First-half consolidated net sales were 674,117 million yen, and operating profit was 16,677 million yen, exceeding the company’s plan. The company says it aims to improve the gross profit margin in the second half as well through more sophisticated, data-driven pricing, stronger development and sales of prepared foods and PB products, and improved transaction terms through synergies with Seiyu. In addition, regarding sales at Seiyu’s existing stores, the company explained that strengthening price appeal, eliminating out-of-stocks in staple products, and creating Trial-style sales floors are leading to the return of customers who had drifted away and to the acquisition of new customers. At the same time, Seiyu’s gross profit margin in 2Q also included the temporary factor of an upside in December rebates. PMI is progressing smoothly, but it is still too early to regard all of the profit improvement as a sustained improvement in business quality.
Fair value is still viewed as below the current price.
The fair value at this point does not justify a level in the 4,000-yen range. Under the PBR method, even assuming normalized profit after the integration, the central value is around 3,000 yen, with a range of approximately 2,700-3,300 yen. Under the DCF method, although the 64.0 billion yen of operating profit in FY06/2029 is used as an upper reference value, growth investments and debt repayments must also be incorporated; therefore, the central value is slightly below 3,000 yen, with a range of approximately 2,500-3,400 yen. Under the ROIC method as well, the structure is one in which ROIC clearly exceeds WACC only after PMI succeeds, and the central value is around 3,200 yen, with a range of approximately 2,900-3,600 yen. The median of the three methods is approximately 3,050 yen, and the judgment is that the current stock price is above that level. The assumptions are conservative throughout and do not directly place the figures in the company’s medium-term management plan into present value.
The shareholder structure is a strength for management, but it has quirks for the stock.

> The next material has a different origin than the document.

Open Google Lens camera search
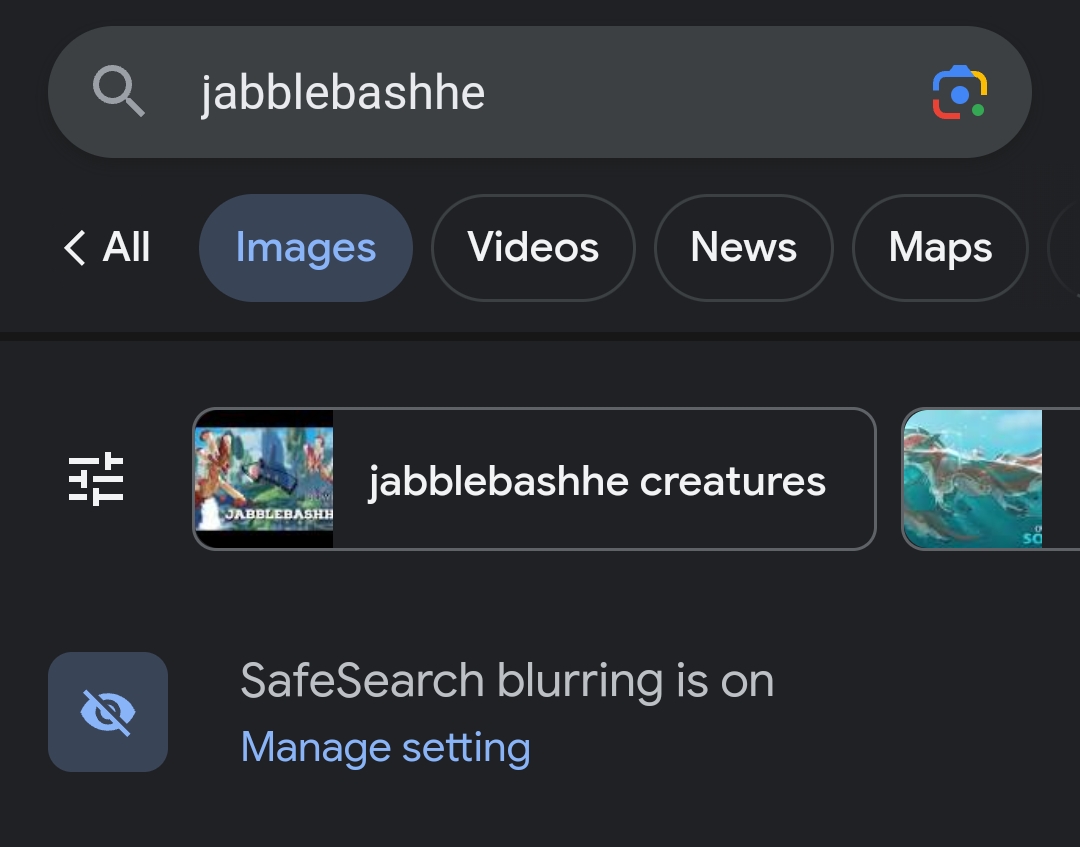This screenshot has width=1080, height=847. pyautogui.click(x=959, y=93)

The shareholder structure is a clear strength in a phase in which PMI is being advanced. By shareholder category, other domestic corporations account for 70.1%. Among the major shareholders, T.H.C. Co., Ltd. holds 53.93%, Heroic Investment Co., Ltd. holds 7.66%, and Hisao Nagata holds 1.91%. This stable shareholder structure, with a strong founding-family character, is a major asset in advancing a large-scale project such as the integration of Seiyu. This is because decisions can be pushed through without being swayed by short-term stock price movements. On the other hand, individuals and others account for only 15.5%, foreign corporations and others for 9.4%, and financial institutions for 2.8%, so the depth of liquidity is insufficient. It is a positive for management stability, but as a listed stock, it also tends to carry the negatives of being easily swayed by supply and demand and of market discipline from outside shareholders being less likely to function.

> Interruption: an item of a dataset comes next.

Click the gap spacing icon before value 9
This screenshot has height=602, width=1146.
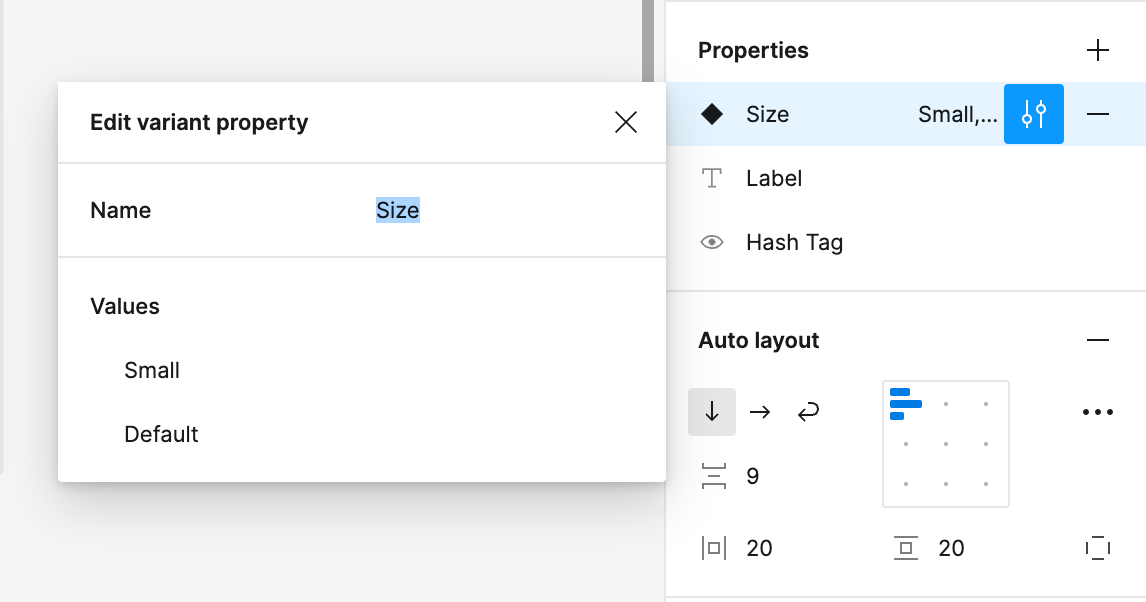[713, 476]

The stock price, which was weak last year, is strong this year because earnings have improved and the integration story has emerged at the same time.
The reason the stock price is strong this year is simple. First, first-half results exceeded plan in both net sales and operating profit, confirming that PMI is progressing more smoothly than expected. Second, the medium-term management plan presented target end points of 64.0 billion yen in operating profit, a ROE of 16.5%, and 100.0 billion yen in EBITDA in FY06/2029, making the post-acquisition form of the company visible. Third, by positioning PMI at Seiyu as the greatest mission, and by presenting favorable case studies such as the Hanakoganei store and a plan to convert 30 of approximately 70 stores into the “Trial Seiyu” format over three years, the market found it easier to buy into the story of the company as a leader in nationwide retail reorganization. Last year, the fading of expectations immediately after listing and the difficulty of seeing standalone growth were burdens, but this year, the axes of evaluation shifted because upside results and the presentation of a future vision coincided.